In an earlier post, I wrote that after the Delgado and Wagner acquisitions, Omar could twiddle his thumbs for the rest of the offseason. I'm starting to wish he had.
A couple of the moves make sense to me. Bret Boone is worth a shot. Sure, he'll be 37 years old, but he was 34 when he posted a 900 OPS with 35 home runs. And yes, he appeared to completely collapse last year (.221/.290/.350 in 360 ghastly PAs), and wept openly upon his demotion. He's even been removed from ESPN's player database, so you need to go to Baseball-Reference for his numbers.
Still, given his fairly stellar record since his 30th birthday, a return to career-average type numbers isn't difficult to imagine. Second base was the blackest of holes last year, and a minor league contract is no great expense.
And Paul Lo Duca? Fine. He's an adequate hitter, so I'll put up with Buster Olney & Co. telling us what a great clubhouse guy he is until my ears bleed. What chance did Gaby Hernandez have of making it all the way through the Mets farm system anyway? It's almost as though this front office won't be satisfied until they've cleansed it of every pitching prospect who could possibly be flipped for a C-grade veteran. But again, I can understand the move in this new, Post-Mike Jacobs era.
[Note: On second thought, I'm looking at Ramon Castro and seeing that he was appreciably better than PLoD last year. Better hitter, better at throwing out (and apparently discouraging) baserunners, and he's three years younger. So forget that deal, too.]
The ones I'm unhappy about are the two that ostensibly "bolstered" the bullpen, but did so by depleting the rotation to a much greater extent. I've never fancied myself a hard-core Jae Seo fan, but apparently no one else believes that he took a big step forward last season. He doesn't strike guys out, but neither does Brad Radke, and you don't see him getting traded for Duaner Sanchez.
Similarly, Kris Benson is no Cy Young contender, and it's now pretty safe to say he never will be. 2005 was his best year in a while, and it wasn't all that sweet. But at the end of the day, he doesn't suck. Let there be no mistake: Jorge Julio S-U-C-K-S.
He's the reliever people wrongly accused Armando Benitez of being: the hard-throwing righty who's constantly walking hitters, and watches a lot of the strikes he does throw get crushed. It's not a good steez.
Heath Bell was not as good as I thought he'd be last year, but can anyone honestly make the case that he (or Padilla) is a worse bet than Julio in 2006? Why would Omar trade ANYONE, let alone a full-time starter, to get this clown? ...That's right. I'm sticking my neck out. If Julio is any good at all, I'll eat my words.

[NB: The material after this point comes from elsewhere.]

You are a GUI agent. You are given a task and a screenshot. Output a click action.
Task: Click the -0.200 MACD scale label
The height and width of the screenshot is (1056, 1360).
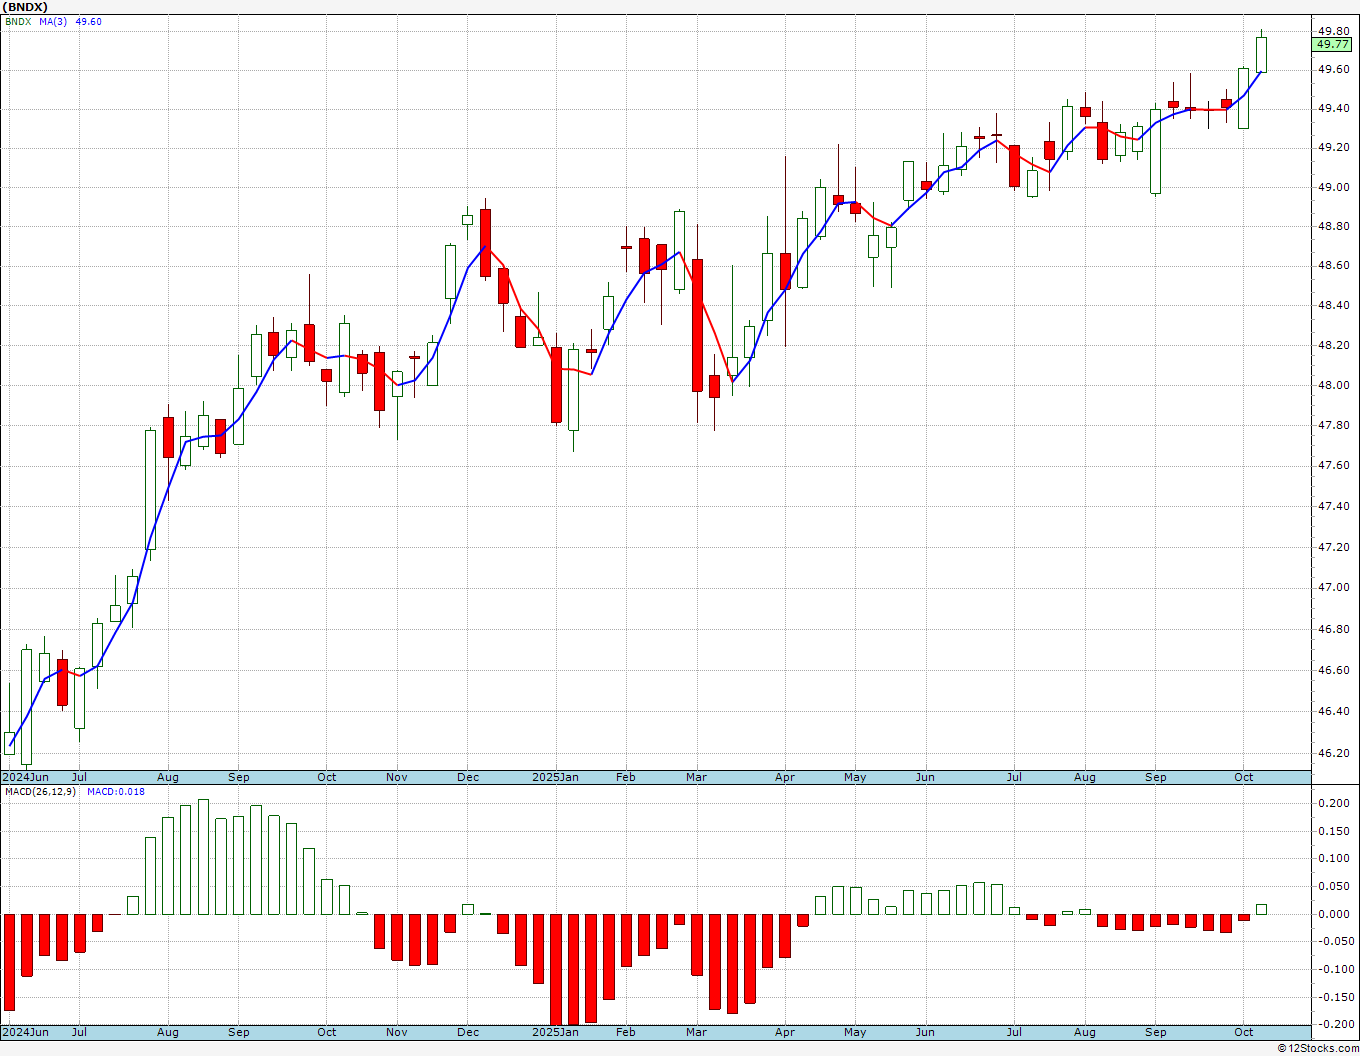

I'm trying to stay focused on the positive, like how much better Delgado will be at first than Mientkiewicz-Cairo, but I think the chances are good that we'll miss Seo and Benson at some point this season. Good starters are more valuable than good relievers, and Jorge Julio isn't either.
This is still the best team in the NL East, and I'm looking forward to Spring Training.